La Spezia, immigrati decuplicati. E la sinistra finge di non vedere
La Spezia è una striscia di appena 51 chilometri quadrati compressa tra colline e mare, un crocevia che manda in crisi le mappe della geografia politica e ne piega i confini: profondamente ligure, ma con tratti toscani e qualche richiamo all’Emilia vicina. Una città di mare, di naviganti, di cantieri, container, navi, porti e arsenali, abituata da sempre al via vai di persone, agli arrivi come alle partenze.
Negli ultimi anni, però, a partire dai primi Duemila, i movimenti migratori hanno investito un territorio che fino agli anni Novanta aveva conosciuto quasi soltanto migrazioni interne, legate soprattutto al comparto militare e commerciale. Un flusso che ha trasformato il volto e le consuetudini di una città che, fino ad allora, era rimasta come molte realtà di provincia relativamente al riparo dai grandi mutamenti sociali che fermentavano nelle periferie delle grandi metropoli, dove stava prendendo forma l’attualità che oggi conosciamo.
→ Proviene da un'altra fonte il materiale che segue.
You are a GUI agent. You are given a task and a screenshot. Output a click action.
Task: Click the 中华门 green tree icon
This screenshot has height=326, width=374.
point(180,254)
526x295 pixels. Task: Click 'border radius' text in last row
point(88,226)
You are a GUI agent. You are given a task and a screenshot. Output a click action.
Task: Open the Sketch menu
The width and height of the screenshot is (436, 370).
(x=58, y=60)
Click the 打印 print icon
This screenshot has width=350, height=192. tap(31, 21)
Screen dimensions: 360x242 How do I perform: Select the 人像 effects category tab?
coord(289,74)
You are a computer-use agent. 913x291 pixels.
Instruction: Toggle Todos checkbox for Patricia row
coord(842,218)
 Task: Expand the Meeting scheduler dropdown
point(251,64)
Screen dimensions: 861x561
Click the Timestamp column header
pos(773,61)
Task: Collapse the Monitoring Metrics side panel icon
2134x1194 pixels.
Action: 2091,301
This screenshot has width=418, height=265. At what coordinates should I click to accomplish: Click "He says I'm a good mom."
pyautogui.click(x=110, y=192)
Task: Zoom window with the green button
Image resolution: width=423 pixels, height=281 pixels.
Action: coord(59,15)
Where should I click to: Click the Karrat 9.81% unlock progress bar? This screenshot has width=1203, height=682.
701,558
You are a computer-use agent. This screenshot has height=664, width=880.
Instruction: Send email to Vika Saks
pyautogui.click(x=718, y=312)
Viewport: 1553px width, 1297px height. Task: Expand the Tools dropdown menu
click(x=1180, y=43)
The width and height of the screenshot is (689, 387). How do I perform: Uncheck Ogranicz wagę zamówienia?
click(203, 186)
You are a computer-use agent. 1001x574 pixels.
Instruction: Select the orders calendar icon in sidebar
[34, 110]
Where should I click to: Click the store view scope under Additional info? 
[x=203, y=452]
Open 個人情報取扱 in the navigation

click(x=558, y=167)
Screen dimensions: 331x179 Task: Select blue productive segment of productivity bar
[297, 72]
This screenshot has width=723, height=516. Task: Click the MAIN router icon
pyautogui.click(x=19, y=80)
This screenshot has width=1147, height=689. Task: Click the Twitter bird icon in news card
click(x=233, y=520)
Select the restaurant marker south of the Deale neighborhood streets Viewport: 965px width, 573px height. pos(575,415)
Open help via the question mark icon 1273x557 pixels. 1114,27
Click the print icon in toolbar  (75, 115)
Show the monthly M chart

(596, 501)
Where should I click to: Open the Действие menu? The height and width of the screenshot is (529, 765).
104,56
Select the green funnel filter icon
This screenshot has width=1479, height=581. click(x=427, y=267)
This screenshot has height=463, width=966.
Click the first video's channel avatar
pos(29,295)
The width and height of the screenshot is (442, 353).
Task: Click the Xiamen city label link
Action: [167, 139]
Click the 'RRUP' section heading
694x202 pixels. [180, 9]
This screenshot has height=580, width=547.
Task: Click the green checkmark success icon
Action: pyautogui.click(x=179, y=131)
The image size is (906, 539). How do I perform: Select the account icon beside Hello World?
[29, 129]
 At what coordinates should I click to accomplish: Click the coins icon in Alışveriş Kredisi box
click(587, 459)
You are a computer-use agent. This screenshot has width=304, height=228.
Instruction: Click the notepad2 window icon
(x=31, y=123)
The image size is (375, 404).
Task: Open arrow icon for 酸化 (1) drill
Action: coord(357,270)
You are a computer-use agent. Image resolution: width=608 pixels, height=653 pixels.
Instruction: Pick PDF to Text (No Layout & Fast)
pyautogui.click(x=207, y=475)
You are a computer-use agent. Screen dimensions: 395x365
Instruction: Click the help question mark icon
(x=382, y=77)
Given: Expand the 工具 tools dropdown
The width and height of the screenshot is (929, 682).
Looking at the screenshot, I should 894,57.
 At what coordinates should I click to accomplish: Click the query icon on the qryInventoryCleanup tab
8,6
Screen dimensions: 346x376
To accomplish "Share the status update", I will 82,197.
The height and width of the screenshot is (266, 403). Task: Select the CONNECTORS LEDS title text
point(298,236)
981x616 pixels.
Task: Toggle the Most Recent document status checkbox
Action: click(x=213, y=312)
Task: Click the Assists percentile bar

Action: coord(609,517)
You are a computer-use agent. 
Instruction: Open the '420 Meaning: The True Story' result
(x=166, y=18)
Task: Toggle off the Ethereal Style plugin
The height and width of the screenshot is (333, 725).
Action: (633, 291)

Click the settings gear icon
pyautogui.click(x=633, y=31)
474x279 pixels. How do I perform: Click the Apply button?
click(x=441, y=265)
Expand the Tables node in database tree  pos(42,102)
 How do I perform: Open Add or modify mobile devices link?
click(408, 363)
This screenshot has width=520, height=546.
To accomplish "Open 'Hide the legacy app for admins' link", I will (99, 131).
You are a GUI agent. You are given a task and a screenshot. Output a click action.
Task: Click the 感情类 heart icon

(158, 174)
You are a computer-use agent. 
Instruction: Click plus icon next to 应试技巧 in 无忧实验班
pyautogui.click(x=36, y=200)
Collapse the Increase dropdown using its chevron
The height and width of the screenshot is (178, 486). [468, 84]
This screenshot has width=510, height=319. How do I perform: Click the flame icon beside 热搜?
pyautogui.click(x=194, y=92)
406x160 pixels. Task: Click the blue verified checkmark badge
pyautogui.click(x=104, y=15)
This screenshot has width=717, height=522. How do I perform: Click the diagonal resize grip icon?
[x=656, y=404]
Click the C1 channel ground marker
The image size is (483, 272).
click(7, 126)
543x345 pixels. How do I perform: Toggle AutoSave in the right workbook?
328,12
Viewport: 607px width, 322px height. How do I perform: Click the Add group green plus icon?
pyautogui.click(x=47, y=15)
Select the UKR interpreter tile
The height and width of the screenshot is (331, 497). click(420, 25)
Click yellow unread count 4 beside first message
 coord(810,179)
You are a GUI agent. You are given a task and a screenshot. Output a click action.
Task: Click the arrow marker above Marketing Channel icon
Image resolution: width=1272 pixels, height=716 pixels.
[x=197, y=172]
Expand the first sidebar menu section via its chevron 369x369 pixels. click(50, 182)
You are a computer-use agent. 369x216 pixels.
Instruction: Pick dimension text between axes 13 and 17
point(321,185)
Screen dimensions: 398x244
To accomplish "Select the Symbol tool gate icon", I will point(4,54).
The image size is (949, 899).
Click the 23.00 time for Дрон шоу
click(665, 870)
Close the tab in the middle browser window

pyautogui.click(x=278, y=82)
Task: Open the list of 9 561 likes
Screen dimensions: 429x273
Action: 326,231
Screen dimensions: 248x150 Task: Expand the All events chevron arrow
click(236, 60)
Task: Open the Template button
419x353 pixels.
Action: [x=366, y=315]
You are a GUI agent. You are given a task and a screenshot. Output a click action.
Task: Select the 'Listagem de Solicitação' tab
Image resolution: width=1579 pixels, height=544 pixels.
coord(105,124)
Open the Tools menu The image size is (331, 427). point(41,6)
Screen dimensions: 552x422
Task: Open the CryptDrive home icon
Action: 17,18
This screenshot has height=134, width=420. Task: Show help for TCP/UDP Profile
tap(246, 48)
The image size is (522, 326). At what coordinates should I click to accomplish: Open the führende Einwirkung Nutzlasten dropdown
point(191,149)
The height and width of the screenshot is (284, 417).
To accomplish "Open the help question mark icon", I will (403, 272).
Qualche dato per orientarsi: nel 2023 i cittadini stranieri regolarmente residenti a La Spezia erano poco più di 13 mila (anche se si ritiene che oggi possano essere circa 20 mila), ai quali vanno aggiunti alcune migliaia di irregolari che vengono progressivamente sanati, con una media di circa 700 cittadinanze concesse ogni anno. Tredicimila su una popolazione di 94 mila abitanti significa quasi il 14%: a Genova la quota è dell’11%, a Roma del 12,8%, a Milano del 19. Per completare il quadro, nel 2003 gli stranieri residenti erano meno di 2 mila. Un vero e proprio shock migratorio, per una città impreparata a gestirlo e inevitabilmente trasformata da questo processo. Un’accelerazione che ha portato con sé anche il tema della sicurezza. E, su scala ridotta, si è riprodotto lo schema visto a livello nazionale: la sinistra, al governo della città per quarant’anni, ha minimizzato il problema; la destra ha incalzato. Intanto, La Spezia cambiava.
Un intero quartiere, l’Umbertino, adiacente alla stazione centrale e a poche centinaia di metri dall’Istituto Einaudi-Chiodo dove Youssef Abanoub è stato ucciso a coltellate, è stato di fatto occupato dai migranti, in particolare dalla comunità domenicana, la più numerosa in città con circa 2.500 persone. Con il tempo sono emerse criticità sul piano della sicurezza, di un’intensità fino ad allora sconosciuta nella zona. Ciò che nelle grandi città si è sviluppato nell’arco di decenni, nei centri più piccoli si è concentrato in pochi anni, spesso cogliendo impreparate le amministrazioni, soprattutto quelle che a lungo hanno scelto di voltarsi dall’altra parte. Risse, microcriminalità, spaccio, violenze sessuali e accoltellamenti sono diventati una routine inquietante. «Il problema ora sono le bande di giovanissimi racconta un residente sono ragazzi, ma quando si muovono in gruppo diventano estremamente violenti e sempre più spesso girano armati di coltelli; se non hanno quelli, usano bottiglie o le mani». Fino alla strage di venerdì, manifestazione locale di un problema che riguarda tutto il Paese. «Dobbiamo chiederci come sia possibile che dei ragazzi regolino i conti a scuola usando coltelli portati da casa. Evidentemente c’è qualcosa che va oltre i normali strumenti di sicurezza e prevenzione, qualcosa che riguarda anche la cultura e l’educazione», ha dichiarato il ministro dell’Interno Matteo Piantedosi al Tg5, parlando del pacchetto sicurezza in via di approvazione.
Al culmine del paradosso, però, il dibattito politico si è concentrato soprattutto sulle parole del sindaco di La Spezia, Pierluigi Peracchini, che durante un collegamento con Lilli Gruber a Otto e mezzo ha affermato che «l’uso dei coltelli è tipico di certe etnie». Una frase facilmente strumentalizzabile, che ha scatenato la reazione indignata della sinistra, apparsa più colpita da quelle parole che dall’omicidio consumatosi tra i banchi di una scuola.